Goal of the exercise>
Among the records that follow, set down only the lines from the one containing "This screenshot has height=1080, width=1920." to the one containing "Select the woodworker", both included, exactly.

(Collected data entries)
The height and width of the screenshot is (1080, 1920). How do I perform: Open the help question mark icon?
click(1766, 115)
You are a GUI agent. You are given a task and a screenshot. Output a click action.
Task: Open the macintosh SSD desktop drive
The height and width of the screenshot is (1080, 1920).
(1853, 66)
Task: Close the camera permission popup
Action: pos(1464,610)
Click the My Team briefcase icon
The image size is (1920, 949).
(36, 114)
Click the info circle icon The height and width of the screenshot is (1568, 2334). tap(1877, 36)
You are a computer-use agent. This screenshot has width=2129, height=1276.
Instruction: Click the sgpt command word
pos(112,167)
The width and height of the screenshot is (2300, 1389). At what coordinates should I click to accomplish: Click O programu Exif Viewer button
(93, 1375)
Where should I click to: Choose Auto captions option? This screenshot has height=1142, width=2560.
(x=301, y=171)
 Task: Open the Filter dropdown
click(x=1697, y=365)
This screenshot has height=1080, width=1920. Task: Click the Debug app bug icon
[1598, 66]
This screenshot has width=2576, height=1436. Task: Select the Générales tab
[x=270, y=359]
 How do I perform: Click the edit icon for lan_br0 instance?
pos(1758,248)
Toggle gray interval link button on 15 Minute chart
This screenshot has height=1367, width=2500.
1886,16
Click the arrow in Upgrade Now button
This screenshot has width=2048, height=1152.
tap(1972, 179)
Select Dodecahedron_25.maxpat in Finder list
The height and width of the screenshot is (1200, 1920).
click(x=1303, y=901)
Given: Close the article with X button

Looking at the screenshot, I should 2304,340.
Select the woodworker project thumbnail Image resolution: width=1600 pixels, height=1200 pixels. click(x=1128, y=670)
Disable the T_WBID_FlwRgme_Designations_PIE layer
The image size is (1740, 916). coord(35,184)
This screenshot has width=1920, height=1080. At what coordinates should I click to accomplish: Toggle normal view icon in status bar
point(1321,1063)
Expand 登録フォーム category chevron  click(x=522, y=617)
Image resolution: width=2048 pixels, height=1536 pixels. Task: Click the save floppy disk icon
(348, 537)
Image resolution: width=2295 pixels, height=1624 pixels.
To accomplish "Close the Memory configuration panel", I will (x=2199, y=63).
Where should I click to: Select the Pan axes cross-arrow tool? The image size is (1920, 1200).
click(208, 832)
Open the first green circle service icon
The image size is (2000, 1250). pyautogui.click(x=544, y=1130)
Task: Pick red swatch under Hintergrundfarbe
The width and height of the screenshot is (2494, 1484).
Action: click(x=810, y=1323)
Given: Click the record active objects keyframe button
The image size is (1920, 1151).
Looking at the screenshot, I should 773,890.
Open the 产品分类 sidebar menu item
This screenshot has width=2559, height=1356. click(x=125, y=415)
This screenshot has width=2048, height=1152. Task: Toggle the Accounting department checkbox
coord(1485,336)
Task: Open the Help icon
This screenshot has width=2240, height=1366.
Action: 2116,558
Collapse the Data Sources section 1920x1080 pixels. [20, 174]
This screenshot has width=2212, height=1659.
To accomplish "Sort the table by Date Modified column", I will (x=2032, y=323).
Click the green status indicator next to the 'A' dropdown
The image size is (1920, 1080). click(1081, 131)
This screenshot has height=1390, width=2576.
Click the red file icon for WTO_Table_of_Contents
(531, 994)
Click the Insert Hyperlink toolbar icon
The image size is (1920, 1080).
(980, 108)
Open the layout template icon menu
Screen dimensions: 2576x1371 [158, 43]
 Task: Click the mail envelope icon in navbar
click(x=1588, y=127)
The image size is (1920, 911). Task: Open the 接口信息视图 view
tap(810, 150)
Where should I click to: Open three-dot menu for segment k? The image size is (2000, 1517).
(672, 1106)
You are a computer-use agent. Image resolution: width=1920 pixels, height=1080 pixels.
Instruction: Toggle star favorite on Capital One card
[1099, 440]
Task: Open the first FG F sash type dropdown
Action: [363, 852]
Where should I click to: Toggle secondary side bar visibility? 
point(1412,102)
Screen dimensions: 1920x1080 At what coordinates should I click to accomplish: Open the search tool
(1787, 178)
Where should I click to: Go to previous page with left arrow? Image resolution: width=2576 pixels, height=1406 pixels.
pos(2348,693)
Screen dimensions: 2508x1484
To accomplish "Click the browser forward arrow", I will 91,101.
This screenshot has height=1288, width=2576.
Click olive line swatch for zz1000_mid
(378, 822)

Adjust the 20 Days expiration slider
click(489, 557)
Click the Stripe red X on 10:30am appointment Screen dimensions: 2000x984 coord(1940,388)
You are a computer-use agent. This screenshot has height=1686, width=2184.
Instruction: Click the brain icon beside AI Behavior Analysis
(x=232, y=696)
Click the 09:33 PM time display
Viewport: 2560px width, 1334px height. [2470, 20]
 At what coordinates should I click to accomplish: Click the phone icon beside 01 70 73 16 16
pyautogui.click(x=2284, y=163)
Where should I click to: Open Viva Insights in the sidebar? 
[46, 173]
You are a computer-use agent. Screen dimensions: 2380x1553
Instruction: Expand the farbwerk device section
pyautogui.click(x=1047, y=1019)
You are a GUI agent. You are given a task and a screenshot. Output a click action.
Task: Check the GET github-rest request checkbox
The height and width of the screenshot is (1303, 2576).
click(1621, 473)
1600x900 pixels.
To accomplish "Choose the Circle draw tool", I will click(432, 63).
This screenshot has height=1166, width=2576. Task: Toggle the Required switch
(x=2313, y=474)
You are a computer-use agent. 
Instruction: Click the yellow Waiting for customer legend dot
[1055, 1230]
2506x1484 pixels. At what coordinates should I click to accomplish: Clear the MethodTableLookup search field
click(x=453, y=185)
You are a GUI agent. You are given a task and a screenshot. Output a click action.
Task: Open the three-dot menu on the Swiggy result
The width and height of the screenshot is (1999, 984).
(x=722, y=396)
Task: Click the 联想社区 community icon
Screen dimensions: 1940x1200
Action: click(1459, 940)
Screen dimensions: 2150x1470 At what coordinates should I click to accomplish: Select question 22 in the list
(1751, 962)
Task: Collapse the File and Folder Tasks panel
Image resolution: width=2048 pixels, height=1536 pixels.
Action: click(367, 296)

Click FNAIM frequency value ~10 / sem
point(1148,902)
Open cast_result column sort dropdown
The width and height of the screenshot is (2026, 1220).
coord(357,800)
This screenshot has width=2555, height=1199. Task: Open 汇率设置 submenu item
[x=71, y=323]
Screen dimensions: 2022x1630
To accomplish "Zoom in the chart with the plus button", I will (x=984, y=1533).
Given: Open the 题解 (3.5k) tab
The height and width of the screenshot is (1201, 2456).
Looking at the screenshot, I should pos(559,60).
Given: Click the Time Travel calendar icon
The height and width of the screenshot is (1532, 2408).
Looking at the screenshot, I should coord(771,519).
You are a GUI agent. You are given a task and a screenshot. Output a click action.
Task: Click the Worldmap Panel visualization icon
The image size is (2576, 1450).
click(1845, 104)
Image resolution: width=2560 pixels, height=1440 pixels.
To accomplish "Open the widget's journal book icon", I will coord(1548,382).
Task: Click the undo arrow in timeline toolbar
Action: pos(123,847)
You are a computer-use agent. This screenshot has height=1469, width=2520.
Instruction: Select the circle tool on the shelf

Task output>
This screenshot has height=1080, width=1920. Task: Click the Debug app bug icon
[1598, 66]
This screenshot has width=2576, height=1436. Task: Select the Générales tab
[x=270, y=359]
 How do I perform: Click the edit icon for lan_br0 instance?
pos(1758,248)
Toggle gray interval link button on 15 Minute chart
This screenshot has height=1367, width=2500.
1886,16
Click the arrow in Upgrade Now button
This screenshot has width=2048, height=1152.
tap(1972, 179)
Select Dodecahedron_25.maxpat in Finder list
The height and width of the screenshot is (1200, 1920).
click(x=1303, y=901)
Given: Close the article with X button

Looking at the screenshot, I should 2304,340.
Select the woodworker project thumbnail Image resolution: width=1600 pixels, height=1200 pixels. click(x=1128, y=670)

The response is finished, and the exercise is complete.